With the onset of winter begins an exodus of people who are unable to withstand the blizzards and avalanches the Himalayas unleash at these high altitudes.
The weather has started changing for the worse, and it will not be long before snowstorms and avalanches slam the road leading to Srinagar, shutting the area off until April-May.
Shepherds, along with their flock, have left the higher reaches for better pastures; gypsies, who usually dwell at higher altitudes, have started packing up their little belongings, abandoning their low-roofed huts. A 15-foot-high snow blanket will keep the landscape and the region safe till they return from their annual sojourn, mostly in Jammu.
Iqbal will retreat to his village with his horse, Sunder, and live on the money the mount earns for his master, carrying tourists to otherwise inaccessible snow-clad peaks. “We earn only for six months. Once home, we just sit idle… But I still have to buy fodder for the horse,” says Iqbal.
Iqbal must have made money this season with a rise in tourist arrivals, including in this lesser known, but pristine, abode made majestic by the mountains, the emerging Sind river and the snow-capped peaks.
He made a killing with his horse during the Amarnath Yatra too. But the unfortunate part is that he will not get any work in his village and has to sit out the winter. He charges up to Rs. 500 a trip.
The disruption in road connectivity hits taxi drivers, too. “Those who stay back in the valley are forced to cut the hiring charges down by two-thirds,” says a worried Shaukat Ali.
The Z-Morh tunnel, for which the foundation was laid on Wednesday, holds hope for them. Be that as it may, the better part of the workforce engaged at the worksite comprises migrants from Jharkhand. The locals are fewer at the worksite.
Majibur Rehman, Shabir Ansari and Riyasat Ansari are part of a group of 24 who arrived here six months ago from Barwa village of Jharkhand’s Sahebganj district. Braving the terrible weather, they too are counting their days. “We will return on October 20,” says Shabir who earns Rs. 200 a day. He pays up Rs. 50 to the catering facility for his day’s meal and spends a like sum on other requirements, saving half the earnings for his family.

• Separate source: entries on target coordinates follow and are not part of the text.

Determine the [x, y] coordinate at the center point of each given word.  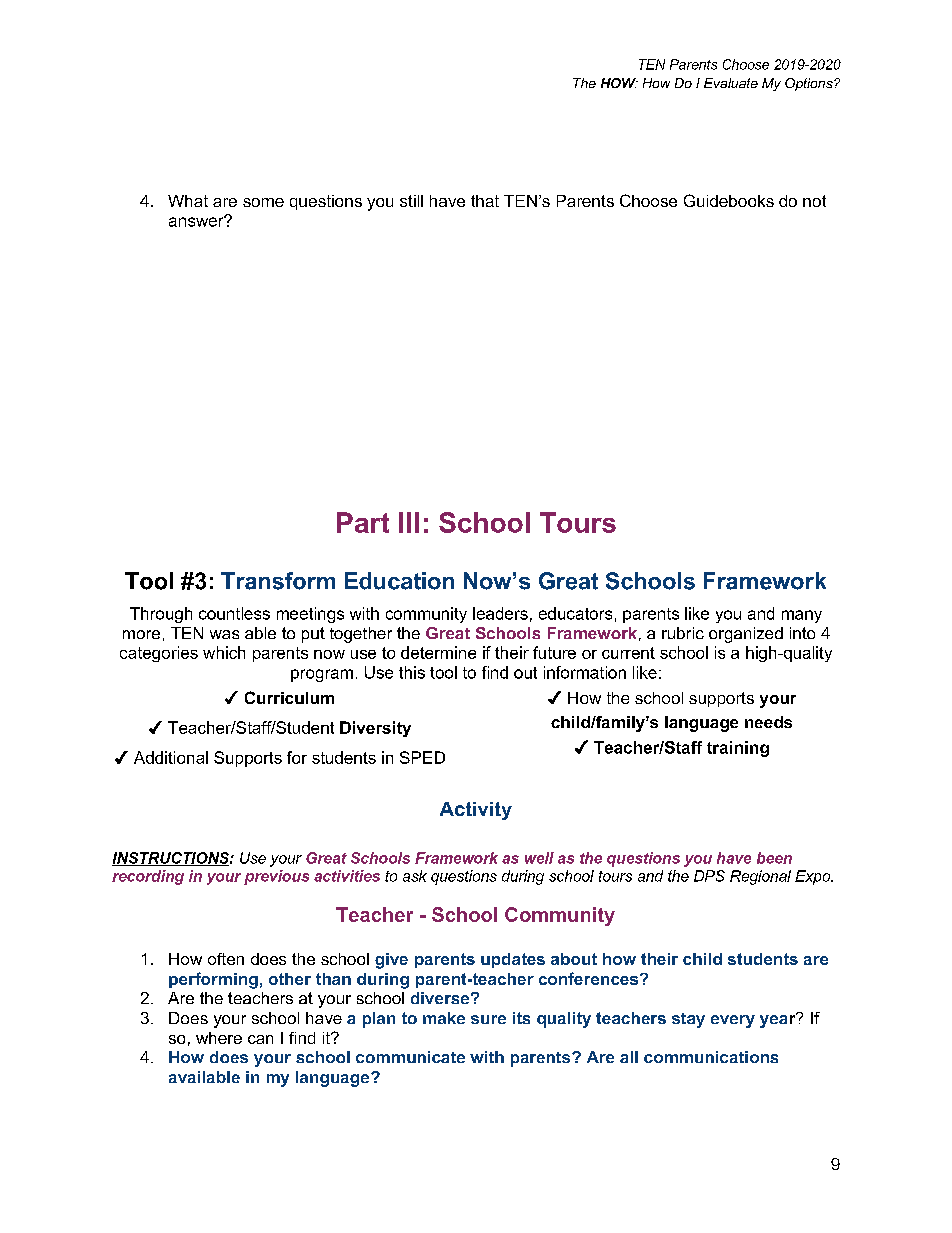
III [409, 522]
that [485, 201]
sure [488, 1019]
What [188, 201]
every [733, 1021]
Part [363, 522]
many [802, 616]
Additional [171, 757]
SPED [422, 757]
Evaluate [731, 83]
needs [768, 722]
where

The reason for their migration to such a far-flung place is that they have no faith in the government-sponsored Mahatma Gandhi National Rural Employment Guarantee Scheme; they allege they never received payments on time and, on most occasions, had to contend themselves with a part payment.
Surely, the tunnel will throw a new ray of light on the people of this region. One hopes it will boost winter tourism and help to check migration and joblessness.